-
Notifications
You must be signed in to change notification settings - Fork 223
Description
Some users of the stackdriver-adapter store metrics in Cloud Monitoring in a separate project from the one where the cluster runs. However, when the adapter builds requests, it obtains the GCP project from the "ambient"1 (i.e. GCE metadata endpoint).
There are at least two deployments that are problematic today.
-
Hub and spoke: In this model, multiple single tenant clusters collect and ingest metrics into a single "Hub" project. This is usually to provide a single pane of glass.
-
Project per tenant: In this model, each tenant (i.e. namespace) collects and ingests metrics for its workloads into a dedicated per-tenant project.
Both models are not supported today as in both of them the metric project is different than the cluster project.
Prior work
Note that in #212 there was an attempt to fix this, but it partially addressed the issue. The fix works by making the adapter give special semantics to the resource.labels.project_id
label. If provided, the adapter uses it for both filtering and as the metric host project.
There are two issues with this approach:
- It assumes the invariant that the project_id label of a given metric always matches the project where the metric is hosted. In a scenario where metrics are ingested into a different project (e.g. the Hub and Spoke setup), this invariant doesn’t hold.

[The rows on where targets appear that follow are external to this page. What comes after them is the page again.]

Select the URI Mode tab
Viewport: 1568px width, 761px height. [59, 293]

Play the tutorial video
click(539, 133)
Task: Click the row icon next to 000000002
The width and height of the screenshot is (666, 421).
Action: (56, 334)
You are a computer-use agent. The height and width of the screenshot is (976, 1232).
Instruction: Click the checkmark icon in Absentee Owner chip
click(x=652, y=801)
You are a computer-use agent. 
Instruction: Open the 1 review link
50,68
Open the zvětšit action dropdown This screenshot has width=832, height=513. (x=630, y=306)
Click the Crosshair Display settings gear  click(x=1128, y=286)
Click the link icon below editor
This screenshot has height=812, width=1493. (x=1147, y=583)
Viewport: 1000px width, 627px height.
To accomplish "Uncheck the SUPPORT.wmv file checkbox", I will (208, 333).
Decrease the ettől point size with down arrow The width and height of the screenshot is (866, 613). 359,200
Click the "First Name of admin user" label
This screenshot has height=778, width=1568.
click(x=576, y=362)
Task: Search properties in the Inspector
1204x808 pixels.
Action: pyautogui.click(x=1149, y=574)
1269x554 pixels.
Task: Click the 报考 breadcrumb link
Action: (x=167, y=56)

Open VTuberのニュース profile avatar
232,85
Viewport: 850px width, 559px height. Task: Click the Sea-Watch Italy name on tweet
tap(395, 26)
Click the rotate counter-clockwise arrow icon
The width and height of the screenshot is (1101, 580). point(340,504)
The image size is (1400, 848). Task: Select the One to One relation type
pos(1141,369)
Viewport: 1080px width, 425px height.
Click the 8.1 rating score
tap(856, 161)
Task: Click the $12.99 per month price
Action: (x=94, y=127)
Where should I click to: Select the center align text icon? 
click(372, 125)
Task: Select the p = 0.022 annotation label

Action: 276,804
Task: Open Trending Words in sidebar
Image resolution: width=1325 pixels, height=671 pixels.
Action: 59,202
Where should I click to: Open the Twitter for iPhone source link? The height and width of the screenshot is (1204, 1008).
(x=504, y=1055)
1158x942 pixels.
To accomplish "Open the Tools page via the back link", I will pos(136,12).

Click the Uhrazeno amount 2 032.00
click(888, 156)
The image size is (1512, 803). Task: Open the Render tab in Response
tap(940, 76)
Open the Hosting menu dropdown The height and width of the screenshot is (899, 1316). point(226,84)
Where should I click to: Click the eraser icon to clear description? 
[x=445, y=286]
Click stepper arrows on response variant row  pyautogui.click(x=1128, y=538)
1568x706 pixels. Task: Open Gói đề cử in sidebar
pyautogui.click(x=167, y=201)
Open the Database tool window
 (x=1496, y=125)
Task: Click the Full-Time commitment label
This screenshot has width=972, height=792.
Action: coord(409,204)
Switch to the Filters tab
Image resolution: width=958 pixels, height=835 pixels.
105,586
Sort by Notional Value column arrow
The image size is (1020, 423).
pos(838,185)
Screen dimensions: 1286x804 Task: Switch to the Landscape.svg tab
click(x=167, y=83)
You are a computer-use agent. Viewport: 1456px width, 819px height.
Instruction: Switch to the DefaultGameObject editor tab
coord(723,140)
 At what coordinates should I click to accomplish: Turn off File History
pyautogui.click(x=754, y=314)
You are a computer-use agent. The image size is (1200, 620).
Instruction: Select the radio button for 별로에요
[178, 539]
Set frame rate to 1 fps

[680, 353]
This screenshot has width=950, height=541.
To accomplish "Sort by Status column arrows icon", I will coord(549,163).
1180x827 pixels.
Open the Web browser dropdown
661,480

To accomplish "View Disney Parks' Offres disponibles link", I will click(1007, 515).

- It only works for external metrics (custom metrics is not implemented).
Proposal
A possible fix is to add a flag to the adapter to override the ambient GCP project. Exposing this as a global configuration in the adapter makes sense in the Hub and Spoke setup as it removes the need to annotate every HPA resource with the project ID label matcher.
Additionally, we could introduce a well-known label key to indicate the consumer project where the metric is stored. This new dedicated key would work for all HPA metric types (Pods, Object, and External).
For example:
apiVersion: autoscaling/v2
kind: HorizontalPodAutoscaler
metadata:
name: my-workload
spec:
scaleTargetRef:
apiVersion: apps/v1
kind: Deployment
name: my-workload
minReplicas: 1
maxReplicas: 10
metrics:
- type: External
external:
metric:
name: <metric>
selector:
matchLabels:
resource.labels.metrics_host_project_id = <metrics-project-id>
target:
type: Value
value: "90"
In terms of precedence, a label selector will always override the global flag, which will always override the ambient configuration.